**What is required:** Turn every line of the listing below into a JSON array of strings, one string per line, and drop any blank lines.

**Material to process:**
......

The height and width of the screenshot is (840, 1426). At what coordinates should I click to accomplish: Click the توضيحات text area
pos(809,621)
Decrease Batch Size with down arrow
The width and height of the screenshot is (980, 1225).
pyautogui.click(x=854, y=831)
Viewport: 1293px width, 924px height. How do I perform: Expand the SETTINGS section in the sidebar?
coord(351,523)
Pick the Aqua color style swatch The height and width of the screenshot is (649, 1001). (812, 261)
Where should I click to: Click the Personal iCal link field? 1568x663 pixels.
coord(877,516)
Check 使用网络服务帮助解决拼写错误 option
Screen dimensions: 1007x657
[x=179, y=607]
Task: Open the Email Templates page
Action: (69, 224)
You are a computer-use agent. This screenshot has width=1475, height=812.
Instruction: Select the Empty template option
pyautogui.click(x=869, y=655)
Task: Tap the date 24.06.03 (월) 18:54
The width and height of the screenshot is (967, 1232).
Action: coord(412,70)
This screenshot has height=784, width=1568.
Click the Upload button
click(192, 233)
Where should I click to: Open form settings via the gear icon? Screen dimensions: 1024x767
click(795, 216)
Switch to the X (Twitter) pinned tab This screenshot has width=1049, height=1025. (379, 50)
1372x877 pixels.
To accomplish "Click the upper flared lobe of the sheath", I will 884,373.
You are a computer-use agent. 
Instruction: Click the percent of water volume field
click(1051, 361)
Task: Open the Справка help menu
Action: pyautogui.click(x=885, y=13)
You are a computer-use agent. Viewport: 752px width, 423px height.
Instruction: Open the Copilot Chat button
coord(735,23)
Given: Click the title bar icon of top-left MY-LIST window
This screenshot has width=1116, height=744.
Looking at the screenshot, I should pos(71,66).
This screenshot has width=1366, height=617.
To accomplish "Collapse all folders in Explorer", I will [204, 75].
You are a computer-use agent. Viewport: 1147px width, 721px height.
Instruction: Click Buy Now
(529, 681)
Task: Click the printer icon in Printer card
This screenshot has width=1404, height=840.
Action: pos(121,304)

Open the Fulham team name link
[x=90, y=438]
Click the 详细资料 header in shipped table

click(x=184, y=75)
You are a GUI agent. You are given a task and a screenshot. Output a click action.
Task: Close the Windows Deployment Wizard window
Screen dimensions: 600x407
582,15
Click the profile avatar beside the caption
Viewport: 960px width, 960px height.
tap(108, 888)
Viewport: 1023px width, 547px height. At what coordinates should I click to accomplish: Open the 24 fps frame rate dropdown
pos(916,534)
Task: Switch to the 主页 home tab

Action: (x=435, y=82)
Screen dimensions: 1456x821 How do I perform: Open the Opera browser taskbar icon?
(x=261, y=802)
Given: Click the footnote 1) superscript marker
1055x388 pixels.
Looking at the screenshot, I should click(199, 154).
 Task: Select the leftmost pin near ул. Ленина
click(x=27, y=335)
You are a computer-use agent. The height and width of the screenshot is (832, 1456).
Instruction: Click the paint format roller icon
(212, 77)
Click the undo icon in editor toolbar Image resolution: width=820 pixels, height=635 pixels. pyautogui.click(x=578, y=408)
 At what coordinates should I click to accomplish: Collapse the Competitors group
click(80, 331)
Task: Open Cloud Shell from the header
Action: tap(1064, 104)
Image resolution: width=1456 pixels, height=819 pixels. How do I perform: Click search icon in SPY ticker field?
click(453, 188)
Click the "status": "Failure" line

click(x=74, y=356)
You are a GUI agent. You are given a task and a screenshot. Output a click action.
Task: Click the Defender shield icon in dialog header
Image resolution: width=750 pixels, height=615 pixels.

......

**Full answer:**
[
  "The height and width of the screenshot is (840, 1426). At what coordinates should I click to accomplish: Click the توضيحات text area",
  "pos(809,621)",
  "Decrease Batch Size with down arrow",
  "The width and height of the screenshot is (980, 1225).",
  "pyautogui.click(x=854, y=831)",
  "Viewport: 1293px width, 924px height. How do I perform: Expand the SETTINGS section in the sidebar?",
  "coord(351,523)",
  "Pick the Aqua color style swatch The height and width of the screenshot is (649, 1001). (812, 261)",
  "Where should I click to: Click the Personal iCal link field? 1568x663 pixels.",
  "coord(877,516)",
  "Check 使用网络服务帮助解决拼写错误 option",
  "Screen dimensions: 1007x657",
  "[x=179, y=607]",
  "Task: Open the Email Templates page",
  "Action: (69, 224)",
  "You are a computer-use agent. This screenshot has width=1475, height=812.",
  "Instruction: Select the Empty template option",
  "pyautogui.click(x=869, y=655)",
  "Task: Tap the date 24.06.03 (월) 18:54",
  "The width and height of the screenshot is (967, 1232).",
  "Action: coord(412,70)",
  "This screenshot has height=784, width=1568.",
  "Click the Upload button",
  "click(192, 233)",
  "Where should I click to: Open form settings via the gear icon? Screen dimensions: 1024x767",
  "click(795, 216)",
  "Switch to the X (Twitter) pinned tab This screenshot has width=1049, height=1025. (379, 50)",
  "1372x877 pixels.",
  "To accomplish \"Click the upper flared lobe of the sheath\", I will 884,373.",
  "You are a computer-use agent. ",
  "Instruction: Click the percent of water volume field",
  "click(1051, 361)",
  "Task: Open the Справка help menu",
  "Action: pyautogui.click(x=885, y=13)",
  "You are a computer-use agent. Viewport: 752px width, 423px height.",
  "Instruction: Open the Copilot Chat button",
  "coord(735,23)",
  "Given: Click the title bar icon of top-left MY-LIST window",
  "This screenshot has width=1116, height=744.",
  "Looking at the screenshot, I should pos(71,66).",
  "This screenshot has width=1366, height=617.",
  "To accomplish \"Collapse all folders in Explorer\", I will [204, 75].",
  "You are a computer-use agent. Viewport: 1147px width, 721px height.",
  "Instruction: Click Buy Now",
  "(529, 681)",
  "Task: Click the printer icon in Printer card",
  "This screenshot has width=1404, height=840.",
  "Action: pos(121,304)",
  "Open the Fulham team name link",
  "[x=90, y=438]",
  "Click the 详细资料 header in shipped table",
  "click(x=184, y=75)",
  "You are a GUI agent. You are given a task and a screenshot. Output a click action.",
  "Task: Close the Windows Deployment Wizard window",
  "Screen dimensions: 600x407",
  "582,15",
  "Click the profile avatar beside the caption",
  "Viewport: 960px width, 960px height.",
  "tap(108, 888)",
  "Viewport: 1023px width, 547px height. At what coordinates should I click to accomplish: Open the 24 fps frame rate dropdown",
  "pos(916,534)",
  "Task: Switch to the 主页 home tab",
  "Action: (x=435, y=82)",
  "Screen dimensions: 1456x821 How do I perform: Open the Opera browser taskbar icon?",
  "(x=261, y=802)",
  "Given: Click the footnote 1) superscript marker",
  "1055x388 pixels.",
  "Looking at the screenshot, I should click(199, 154).",
  " Task: Select the leftmost pin near ул. Ленина",
  "click(x=27, y=335)",
  "You are a computer-use agent. The height and width of the screenshot is (832, 1456).",
  "Instruction: Click the paint format roller icon",
  "(212, 77)",
  "Click the undo icon in editor toolbar Image resolution: width=820 pixels, height=635 pixels. pyautogui.click(x=578, y=408)",
  " At what coordinates should I click to accomplish: Collapse the Competitors group",
  "click(80, 331)",
  "Task: Open Cloud Shell from the header",
  "Action: tap(1064, 104)",
  "Image resolution: width=1456 pixels, height=819 pixels. How do I perform: Click search icon in SPY ticker field?",
  "click(453, 188)",
  "Click the \"status\": \"Failure\" line",
  "click(x=74, y=356)",
  "You are a GUI agent. You are given a task and a screenshot. Output a click action.",
  "Task: Click the Defender shield icon in dialog header",
  "Image resolution: width=750 pixels, height=615 pixels."
]